En de landstreek zal wezen voor het overblijfsel van het huis van Juda, dat zij daarin weiden; des avonds zullen zij in de huizen van Askelon legeren, als de HEERE, hunlieder God, hen zal bezocht, en hun gevangenis zal gewend hebben.
8 I have heard the reproach of Moab, and the revilings of the children of Ammon, by which they have reproached my people, and magnified themselves against their border.
Ik heb de beschimping van Moab gehoord, en de scheldwoorden der kinderen Ammons, waarmede zij Mijn volk beschimpt hebben, en hebben zich groot gemaakt tegen deszelfs landpale.
9 Therefore as I live, saith the LORD of hosts, the God of Israel, Surely Moab shall be as Sodom, and the children of Ammon as Gomorrah, even the place possessed of nettles, and saltpits, and a perpetual desolation: the remainder of my people shall lay them waste, and the remnant of my people shall possess them.
Daarom, zo waarachtig als Ik leef, spreekt de HEERE der heirscharen, de God Israels: Moab zal zekerlijk zijn als Sodom, en de kinderen Ammons als Gomorra, een netelheide, en een zoutgroeve, en een verwoesting tot in eeuwigheid! De overigen Mijns volks zullen ze beroven, en het overige Mijns volks zal ze erfelijk bezitten.
10 This shall they have for their pride, because they have reproached and magnified themselves against the people of the LORD of hosts.
Dat zullen zij hebben in plaats van hun hoogmoed; want zij hebben beschimpt, en hebben zich groot gemaakt tegen het volk van den HEERE der heirscharen.
11 The LORD will be terrible to them: for he will famish all the gods of the earth; and men shall worship him, every one from his place, even all the isles of the heathen.
Vreselijk zal de HEERE tegen hen wezen, want Hij zal al de goden der aarde doen uitteren; en een iegelijk uit zijn plaats zal Hem aanbidden, al de eilanden der heidenen.
12 Ye Cushites also, ye shall be slain by my sword.
Ook gij, Moren! zult de verslagenen van Mijn zwaard zijn.
13 And he will stretch out his hand against the north, and destroy Assyria; and will make Nineveh a desolation, and dry like a wilderness.
Hij zal ook Zijn hand uitstrekken tegen het Noorden, en Hij zal Assur verdoen; en Hij zal Nineve stellen tot een verwoesting, droog als een woestijn.
14 And flocks shall lie down in the midst of her, all the beasts of the nations: both the cormorant and the bittern shall lodge in her upper lintels; their voice shall sing in the windows; desolation shall be in the thresholds: for he shall uncover the cedar work.

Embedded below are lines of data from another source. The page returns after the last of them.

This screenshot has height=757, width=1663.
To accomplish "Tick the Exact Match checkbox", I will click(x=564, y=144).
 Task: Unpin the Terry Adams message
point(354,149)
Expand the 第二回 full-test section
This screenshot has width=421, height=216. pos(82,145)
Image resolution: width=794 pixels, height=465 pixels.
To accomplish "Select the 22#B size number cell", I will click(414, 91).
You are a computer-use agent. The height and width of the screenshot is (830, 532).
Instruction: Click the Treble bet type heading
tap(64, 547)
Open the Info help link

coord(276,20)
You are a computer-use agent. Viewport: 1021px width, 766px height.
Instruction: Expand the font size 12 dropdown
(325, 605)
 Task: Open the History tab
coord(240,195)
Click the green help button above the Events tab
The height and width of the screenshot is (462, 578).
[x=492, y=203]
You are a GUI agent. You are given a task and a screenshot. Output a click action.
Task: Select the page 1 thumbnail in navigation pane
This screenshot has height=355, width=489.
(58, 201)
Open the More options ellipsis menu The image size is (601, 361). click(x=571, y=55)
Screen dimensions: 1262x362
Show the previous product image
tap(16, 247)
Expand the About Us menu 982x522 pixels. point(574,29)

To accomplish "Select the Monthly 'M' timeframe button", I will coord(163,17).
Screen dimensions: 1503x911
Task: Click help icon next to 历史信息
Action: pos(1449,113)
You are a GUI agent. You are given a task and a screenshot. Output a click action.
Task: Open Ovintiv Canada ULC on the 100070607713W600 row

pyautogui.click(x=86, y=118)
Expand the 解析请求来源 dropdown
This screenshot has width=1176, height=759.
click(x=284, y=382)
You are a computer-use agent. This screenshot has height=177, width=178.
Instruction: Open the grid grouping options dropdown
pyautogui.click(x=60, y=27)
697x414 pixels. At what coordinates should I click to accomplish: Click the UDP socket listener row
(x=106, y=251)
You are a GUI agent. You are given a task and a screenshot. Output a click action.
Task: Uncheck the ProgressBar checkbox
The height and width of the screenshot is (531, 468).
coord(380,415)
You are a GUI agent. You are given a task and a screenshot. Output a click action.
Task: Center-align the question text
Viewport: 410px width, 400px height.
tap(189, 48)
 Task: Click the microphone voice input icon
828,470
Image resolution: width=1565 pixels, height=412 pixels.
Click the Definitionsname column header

En in het midden van haar zullen den kudden legeren, al het gedierte der volken; ook de roerdomp, ook de nachtuil zullen op haar granaatappelen vernachten; een stem zal in het venster zingen, verwoesting zal in den dorpel zijn, als Hij haar cederwerk zal ontbloot hebben.
15 This is the rejoicing city that dwelt in security, that said in her heart, I am, and there is none besides me: how is she become a desolation, a place for beasts to lie down in! every one that passeth by her shall hiss, and shake his hand.
Dit is die stad, die opspringt van vreugde, die zeker woont, die in haar hart zegt: Ik ben het, en buiten mij is geen meer; hoe is zij geworden tot woestheid, een rustplaats van het gedierte! Een ieder, die daardoor trekt, zal ze aanfluiten, hij zal zijn hand bewegen.